Dr. Kevin G. Pinney
University of Illinois - 1990
University of Illinois - 1985
Ohio Wesleyan University - 1984
NIH Postdoctoral Fellow
University of South Carolina - 1990-1993
Professor of Chemistry
Baylor University - 1993-
The Pinney Group typically includes approximately fifteen members (seven to ten graduate students, five to ten undergraduate students, one to three postdoctoral research associates, and one part-time research administrative associate). In the summers, the group typically also includes one to two high school students through the High School Summer Science Research Program (HSSSRP) at Baylor University. Research focuses on understanding the salient features of small molecule molecular recognition of selected bioreceptors including proteins and enzymes. Specific applications are in the discovery and development of vascular disrupting agents for the treatment of solid tumors and ophthalmologic disorders, as well as new compounds to treat both Chagas’ Disease and brain disorders, such as clinical depression and obsessive compulsive disorder. The Pinney Group has expertise in synthetic and medicinal chemistry with additional interests in biochemistry, pharmacology, and molecular biology.
A primary focus of the research efforts of my group lies in the total synthesis of structurally challenging and biologically relevant and interesting natural products. Specifically, we have a special interest in the synthesis of anti-tumor, anti-mitotic agents (such as rhizoxin) which mediate their biological activity through an interaction with tubulin.
The development of a unified synthetic approach to compounds of this type accomplishes several goals: 1) It provides the opportunity to evaluate small portions of the total molecule (available only through synthesis) for their biochemical activity with tubulin. 2) It affords new insight into chemical transformations and serves to "test" and expand the tools of asymmetric synthesis. 3) A concise synthetic route to a natural product provides a means to modify the existing structure thereby preparing derivatives which may, in fact, be more biologically active than their "parent" natural product. 4) Total synthesis, in and of itself, often displays itself as a monumental accomplishment which reflects the history, versatility, collective knowledge, reasoning, and artistic accruement of the overall discipline of organic chemistry.

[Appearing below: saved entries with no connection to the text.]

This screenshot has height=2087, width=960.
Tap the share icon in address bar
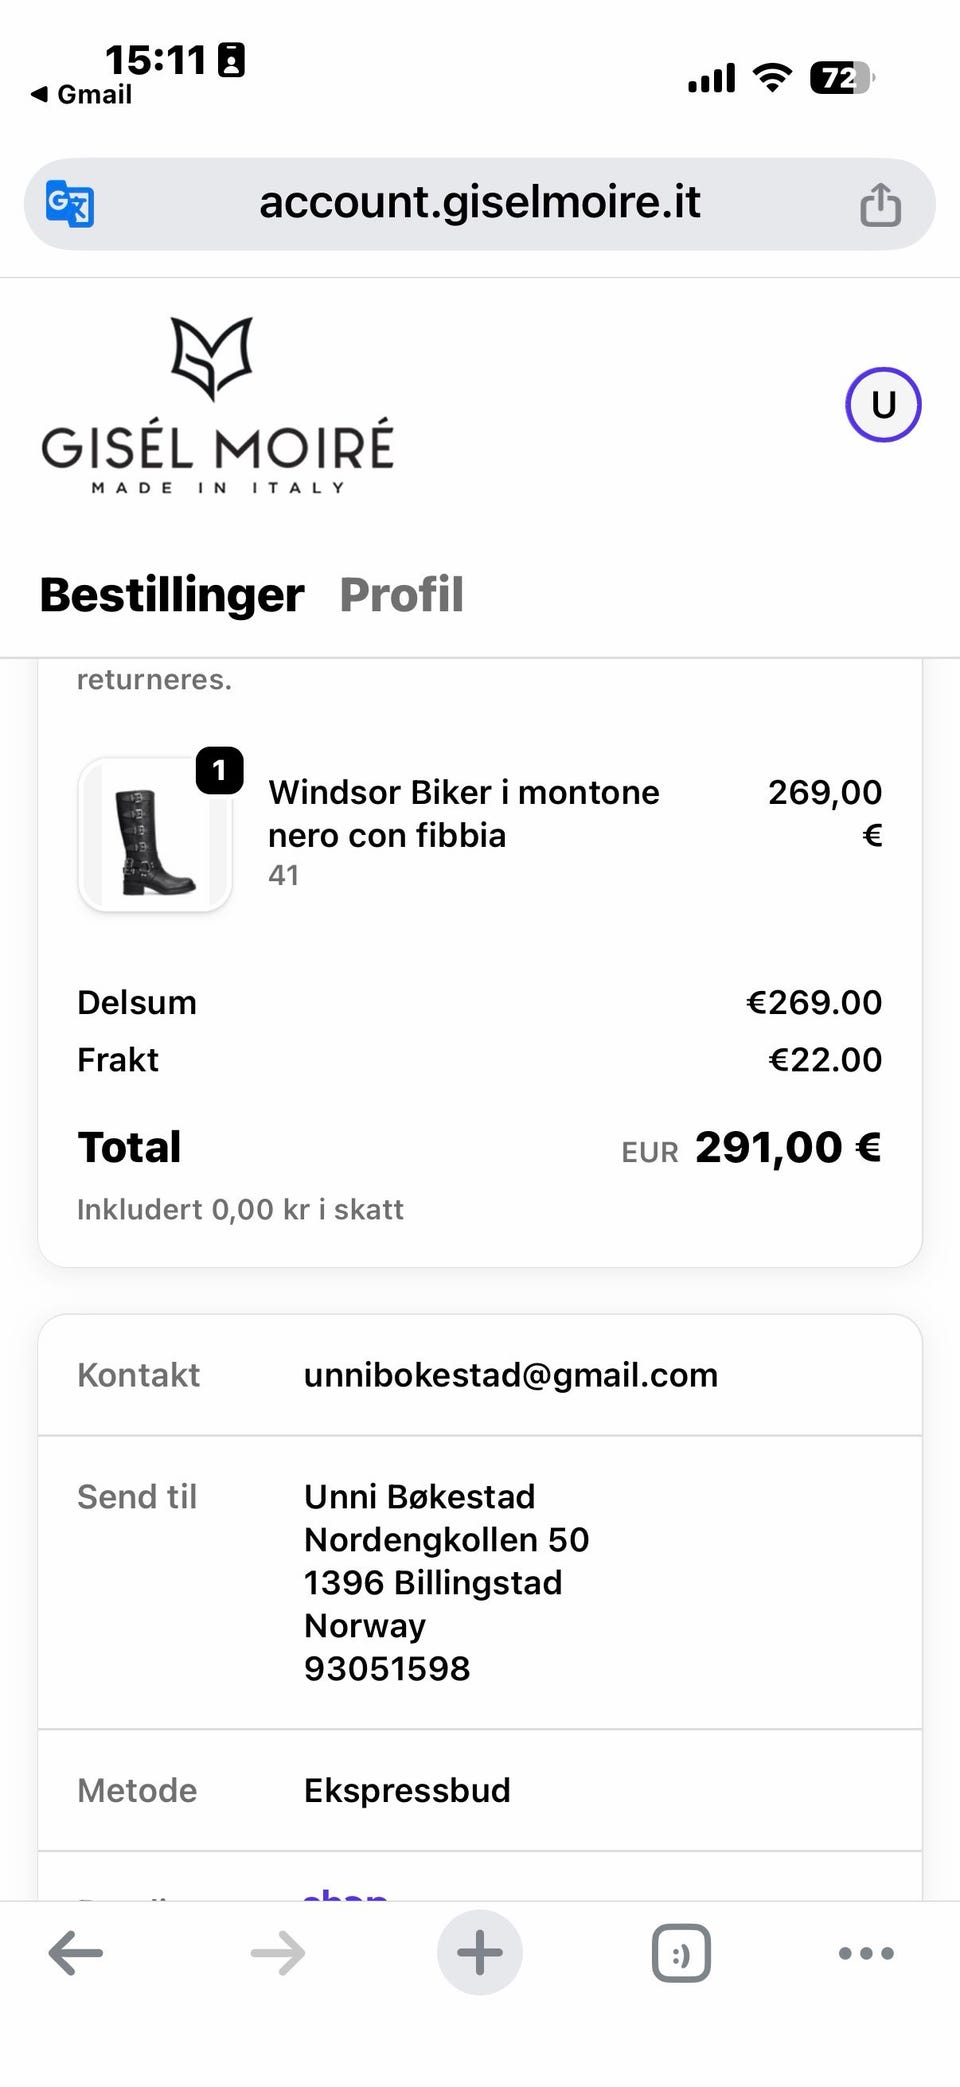click(x=880, y=204)
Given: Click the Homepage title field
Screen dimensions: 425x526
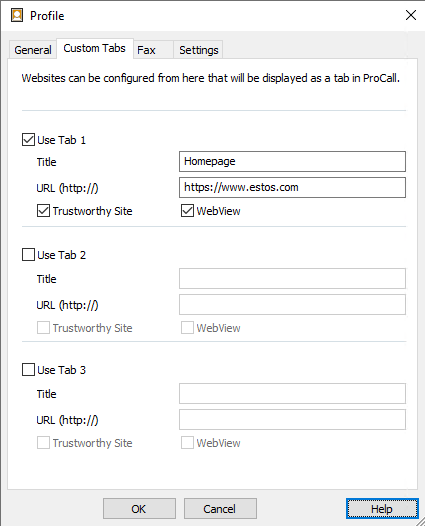Looking at the screenshot, I should (x=292, y=161).
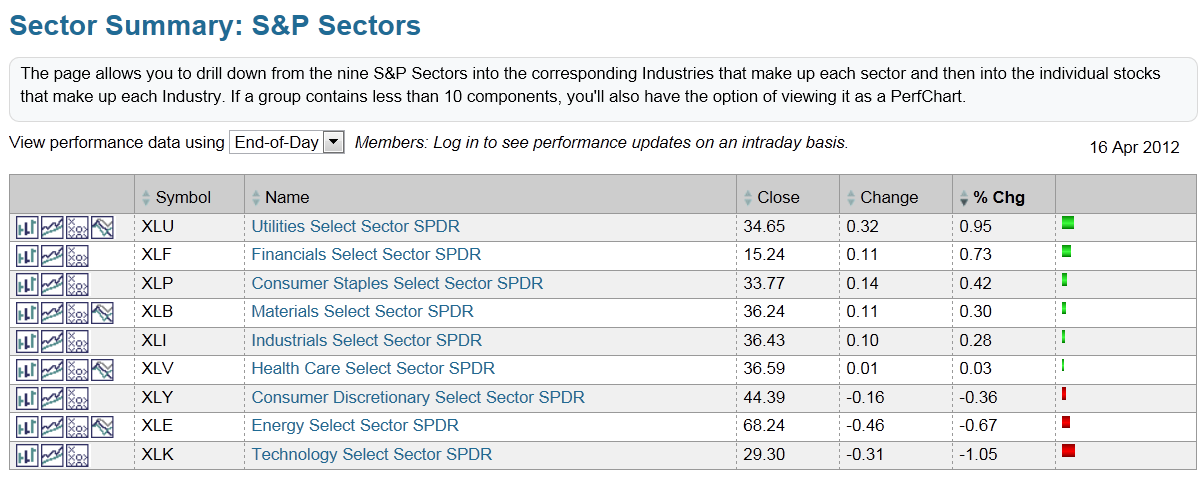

Molecular Probes for Tubulin
An important goal in the evaluation of potential chemotherapeutic agents continues to center on the establishment of mechanisms of action by which these compounds exert their biological effects. A detailed understanding of a particular biological mode of action is important not only for the efficient design of new, more potent drugs, but also to glean additional insight into the etiology of the given disease itself. A variety of clinically-promising compounds which demonstrate potent cytotoxic and antitumor activity are known to effect their primary mode of action through an efficient inhibition of tubulin polymerization. This class of compounds undergoes an initial binding interaction to the protein tubulin which in turn arrests the ability of tubulin to polymerize into microtubules which are essential components for cell maintenance and division. The development of both photosensitive and chemical (electrophilic) molecular probes for tubulin is therefore of significance in order to learn detailed information concerning the "chemical environment" of the "small molecule" binding domain of tubulin. Information of this nature is paramount for the design of new more potent inhibitors of tubulin polymerization and hence improved, more effective antitumor agents.
The ultimate success of a particular molecular probe is often synergistically linked to our ability to prepare the probe in radiolabeled form for detailed biochemical evaluation. We maintain an active interest in establishing new, facile, and general synthetic transformations which allow the incorporation of tritium and other radioisotopes in high specific activity into a given molecular framework.
We have an active and ongoing interest in learning as much as possible concerning small molecule-large molecule interactions such as those involved in a ligand binding to an enzyme or protein. Molecular modeling, including energy minimization, conformational analysis, docking characteristics, and molecular dynamics is an extremely useful technique for the systematic, theoretical evaluation of complex interactions of this nature. It is our intention that information gained from molecular modeling studies will suggest new ligands for synthesis and add to the overall collective knowledge of binding interactions.